There are sentences in OMIM that contain phrases such as "is not related to breast cancer". We could not create an algorithm that recognized all negative references without overlooking positive valid ones. Some OMIM entries report both negative and positive evidence of an association. These "mixed" entries are tallied as positive reports by CGMIM, consistent with our interest in positive associations. Other sentences in OMIM describe evidence of gene expression in both cancerous and normal tissue. E.g., "... has been shown to be expressed in breast cancer cells and prostate cells". The sentences are incorrectly interpreted as mentions of prostate cancer. Manual review of OMIM indicated that a minority of apparent associations (about 20%) between a gene and specific type of cancer were the result of negative evidence and are thus "false-positive" text-mining associations. We suggest that a manual review of OMIM associations always precede subsequent study design and analysis. We assume the excess 20% is included in every cell of the siteXsite matrix. Thus expected values also include the 20% excess, and the O/E ratios are not affected.
Other databases might be used as the basis for assessing scientific knowledge regarding genetic cancer groupings, but OMIM offers several advantages.
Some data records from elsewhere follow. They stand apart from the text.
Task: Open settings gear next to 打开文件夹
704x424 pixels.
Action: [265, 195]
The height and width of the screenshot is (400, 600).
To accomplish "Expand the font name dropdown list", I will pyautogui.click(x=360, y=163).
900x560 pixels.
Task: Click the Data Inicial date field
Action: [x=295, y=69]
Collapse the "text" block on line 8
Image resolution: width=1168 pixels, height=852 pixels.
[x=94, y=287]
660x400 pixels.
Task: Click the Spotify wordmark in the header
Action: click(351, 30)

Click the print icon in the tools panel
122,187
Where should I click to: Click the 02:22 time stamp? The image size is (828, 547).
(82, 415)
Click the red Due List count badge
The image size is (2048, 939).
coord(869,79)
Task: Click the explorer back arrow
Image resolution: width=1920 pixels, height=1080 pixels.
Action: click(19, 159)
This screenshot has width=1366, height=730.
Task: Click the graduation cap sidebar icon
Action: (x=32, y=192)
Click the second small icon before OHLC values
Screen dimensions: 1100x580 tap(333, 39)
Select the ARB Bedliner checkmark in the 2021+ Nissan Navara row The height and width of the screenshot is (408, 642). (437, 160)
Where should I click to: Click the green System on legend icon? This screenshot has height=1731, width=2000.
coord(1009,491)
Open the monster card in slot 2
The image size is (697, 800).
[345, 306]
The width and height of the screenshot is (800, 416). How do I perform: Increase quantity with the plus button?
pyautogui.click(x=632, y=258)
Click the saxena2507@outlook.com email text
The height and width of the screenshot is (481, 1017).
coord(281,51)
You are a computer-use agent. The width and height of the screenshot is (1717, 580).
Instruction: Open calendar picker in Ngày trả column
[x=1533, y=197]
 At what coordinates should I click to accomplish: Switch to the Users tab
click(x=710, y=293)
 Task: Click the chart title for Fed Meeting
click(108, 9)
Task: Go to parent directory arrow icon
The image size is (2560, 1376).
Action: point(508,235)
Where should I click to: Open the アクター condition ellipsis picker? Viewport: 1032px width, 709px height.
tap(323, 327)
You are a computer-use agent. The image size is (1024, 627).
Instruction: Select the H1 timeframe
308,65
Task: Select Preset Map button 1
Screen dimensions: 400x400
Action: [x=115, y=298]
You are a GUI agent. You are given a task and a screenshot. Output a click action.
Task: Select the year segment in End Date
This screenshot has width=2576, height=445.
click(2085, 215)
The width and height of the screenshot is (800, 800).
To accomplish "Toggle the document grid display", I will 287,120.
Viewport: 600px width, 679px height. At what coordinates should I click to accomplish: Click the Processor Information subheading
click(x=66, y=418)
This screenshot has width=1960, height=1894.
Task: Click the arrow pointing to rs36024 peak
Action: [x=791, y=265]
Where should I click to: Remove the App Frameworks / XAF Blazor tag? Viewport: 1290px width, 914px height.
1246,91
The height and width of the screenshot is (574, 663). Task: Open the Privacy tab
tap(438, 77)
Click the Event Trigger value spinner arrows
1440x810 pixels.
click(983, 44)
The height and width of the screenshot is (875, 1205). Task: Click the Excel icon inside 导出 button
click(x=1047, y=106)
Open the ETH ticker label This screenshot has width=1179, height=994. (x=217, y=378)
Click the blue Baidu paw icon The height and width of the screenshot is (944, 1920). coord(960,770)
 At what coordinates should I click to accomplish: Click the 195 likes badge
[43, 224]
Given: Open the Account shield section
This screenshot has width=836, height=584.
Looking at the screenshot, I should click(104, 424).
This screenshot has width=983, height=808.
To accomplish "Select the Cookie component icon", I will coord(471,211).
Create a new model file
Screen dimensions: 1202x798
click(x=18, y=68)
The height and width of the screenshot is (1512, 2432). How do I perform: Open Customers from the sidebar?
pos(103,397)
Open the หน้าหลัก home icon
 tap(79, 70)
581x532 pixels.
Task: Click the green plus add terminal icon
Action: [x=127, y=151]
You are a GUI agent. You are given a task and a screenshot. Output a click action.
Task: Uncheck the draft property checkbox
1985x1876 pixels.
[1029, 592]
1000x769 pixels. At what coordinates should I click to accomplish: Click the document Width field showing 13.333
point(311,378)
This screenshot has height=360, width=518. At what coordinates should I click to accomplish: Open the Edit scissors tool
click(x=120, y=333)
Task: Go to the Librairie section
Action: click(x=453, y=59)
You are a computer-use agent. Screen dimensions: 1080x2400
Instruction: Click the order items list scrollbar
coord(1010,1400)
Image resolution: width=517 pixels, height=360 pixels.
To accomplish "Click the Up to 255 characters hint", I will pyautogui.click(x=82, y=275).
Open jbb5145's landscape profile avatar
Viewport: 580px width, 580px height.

OMIM is based on all publications in the PubMed database that are related to a specific human gene or trait. Results based on mining all of PubMed would be of interest, but would involve a much larger volume of literature and lack the expert review that is characteristic of OMIM. More specialized cancer groupings also might be created using computerized conference proceedings or journal contents. Likewise, a list of synonyms might be determined from other sources such as the UMLS (Unified Medical Language System) Specialist Lexicon of the National Cancer Institute. We used ICD-O terminology because it is the basis for most scientific writing on cancer.
This project used resources that have been developed by the US National Institutes of Health and Human Genome Project.[3] Our approach is exhaustive of the information reported in OMIM, will produce a computer algorithm for near-automatic updating of the review, and has the potential to be extended to other computerized databases. We will use CGMIM along with other criteria to guide the design of studies of genes and environment in cancer etiology.